Um relatório divulgado pela empresa de tecnologia Anthropic, responsável pelo modelo de IA Claude, analisou como ferramentas baseadas em inteligência artificial podem influenciar diferentes áreas profissionais. O estudo busca acompanhar, ao longo do tempo, de que forma a tecnologia está interferindo nas dinâmicas de emprego.
Segundo o levantamento, apesar dos avanços recentes, a IA ainda está distante de atingir todo o seu potencial teórico.

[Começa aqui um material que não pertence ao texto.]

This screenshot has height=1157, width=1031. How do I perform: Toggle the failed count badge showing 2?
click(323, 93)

Na prática, isso significa que apenas uma pequena parcela das tarefas que poderiam ser automatizadas atualmente está sendo de fato executada por sistemas de inteligência artificial.
Mesmo assim, dados do Bureau of Labor Statistics (BLS), órgão de estatísticas do trabalho dos Estados Unidos, indicam que ocupações mais expostas à tecnologia podem apresentar um ritmo de crescimento mais lento até 2034.

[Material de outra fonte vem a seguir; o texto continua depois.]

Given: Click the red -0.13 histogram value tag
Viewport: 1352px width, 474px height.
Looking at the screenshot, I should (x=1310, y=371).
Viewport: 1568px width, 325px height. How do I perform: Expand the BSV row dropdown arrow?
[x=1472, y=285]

O conceito de “exposição observada” utilizado pela pesquisa mede o risco de substituição ou transformação de tarefas por IA. Essa análise combina as capacidades dos grandes modelos de linguagem com dados reais sobre como essas ferramentas já estão sendo utilizadas no mercado.

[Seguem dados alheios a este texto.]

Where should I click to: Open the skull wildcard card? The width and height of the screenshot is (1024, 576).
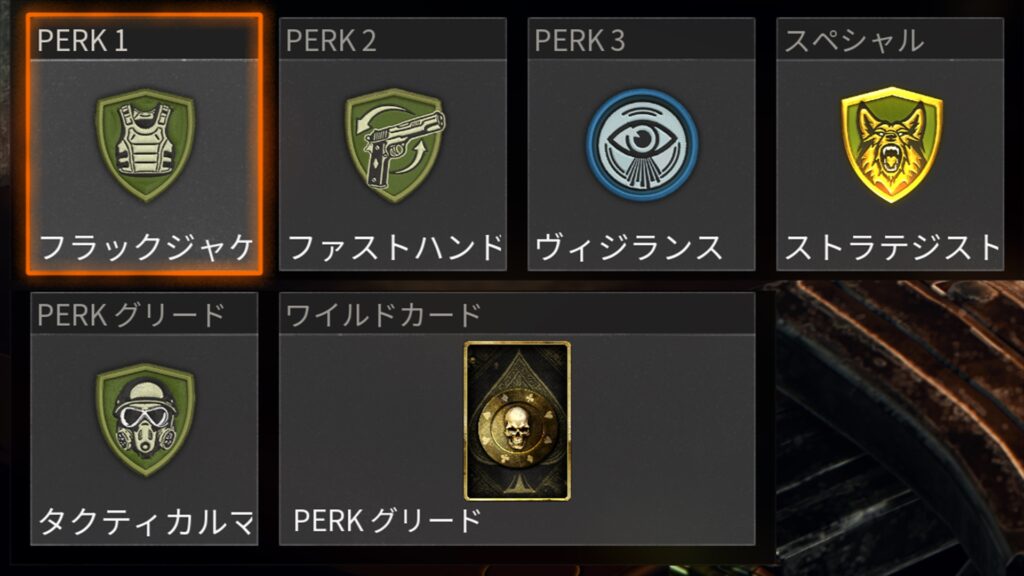pos(517,421)
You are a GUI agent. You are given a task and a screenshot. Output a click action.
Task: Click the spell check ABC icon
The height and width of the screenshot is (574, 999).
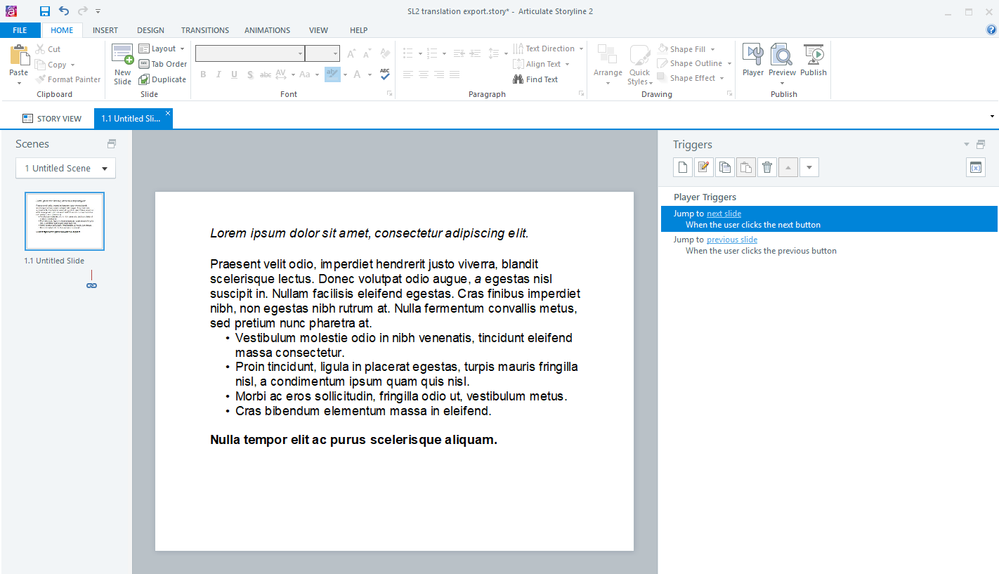point(384,74)
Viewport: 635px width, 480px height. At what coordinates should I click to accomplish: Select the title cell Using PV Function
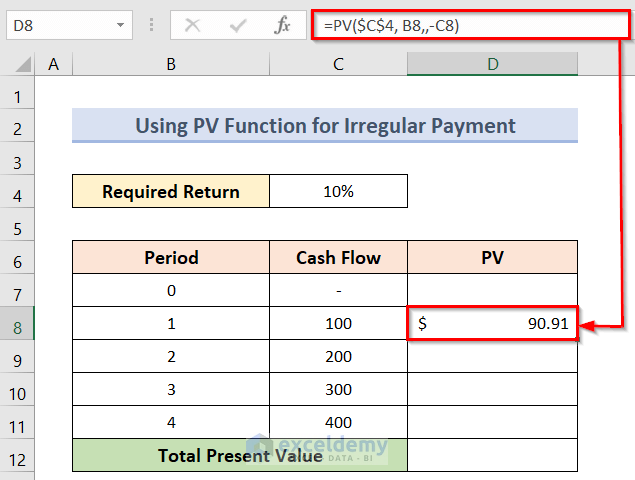(325, 125)
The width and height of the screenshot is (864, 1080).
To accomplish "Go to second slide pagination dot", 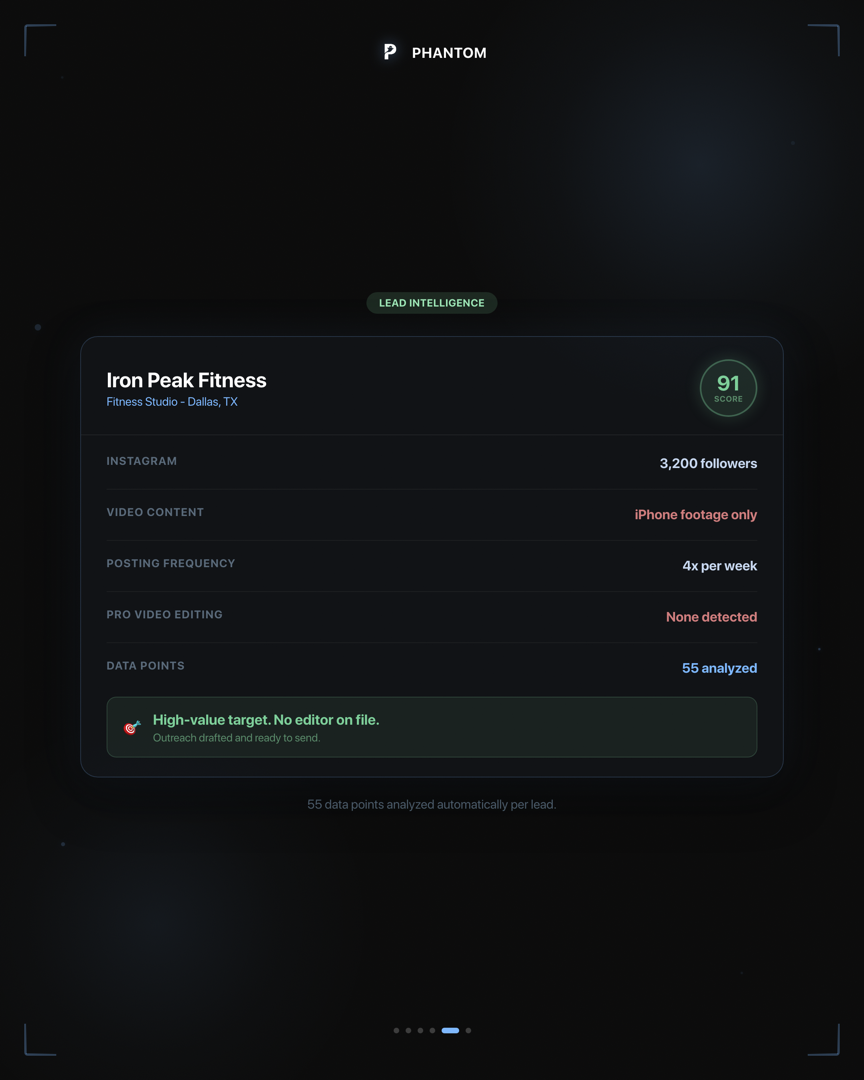I will coord(409,1030).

Profissões com maior exposição
Entre as áreas com maior potencial de impacto da IA estão:
- Programadores (74,5%)
- Representantes de atendimento ao cliente (70,1%)
- Analistas de dados (67,1%)
- Especialistas em registros médicos (66,7%)
- Analistas de mercado e profissionais de marketing (64,8%)
- Representantes de vendas (62,8%)
- Analistas financeiros (57,2%)
- Analistas de software e garantia de qualidade (51,9%)
- Analistas de segurança da informação (48,6%)
- Especialistas em suporte técnico ao usuário (46,8%)
De forma geral, essas atividades possuem tarefas repetitivas ou baseadas em análise de dados, o que facilita a aplicação de sistemas automatizados para aumentar a produtividade.
Apesar disso, o estudo ressalta que não há evidências de aumento significativo do desemprego nessas áreas. O relatório aponta apenas sinais iniciais de uma leve redução nas contratações entre trabalhadores mais jovens, especialmente na faixa de 22 a 25 anos.
Impacto diferente de crises econômicas
De acordo com o documento, a influência da IA no emprego pode não seguir o mesmo padrão observado em crises econômicas, como ocorreu durante a COVID-19. O cenário tende a se assemelhar mais a transformações estruturais provocadas por mudanças tecnológicas, como a popularização da internet ou a ampliação do comércio internacional.
Por outro lado, diversas atividades permanecem pouco afetadas pela inteligência artificial, principalmente aquelas que dependem de presença física ou habilidades manuais. Entre elas estão funções como cozinheiros, mecânicos de motocicletas, salva-vidas, bartenders, lavadores de pratos e profissionais de serviços presenciais.
O estudo também cita trabalhos agrícolas — como poda de árvores — e determinadas atividades jurídicas, como a representação de clientes em tribunais, como exemplos de tarefas que ainda exigem atuação humana direta.
Ao final, o relatório destaca que a análise representa apenas um primeiro passo para compreender o impacto real da inteligência artificial no mercado de trabalho, indicando que novas avaliações deverão ser realizadas à medida que a tecnologia evoluir.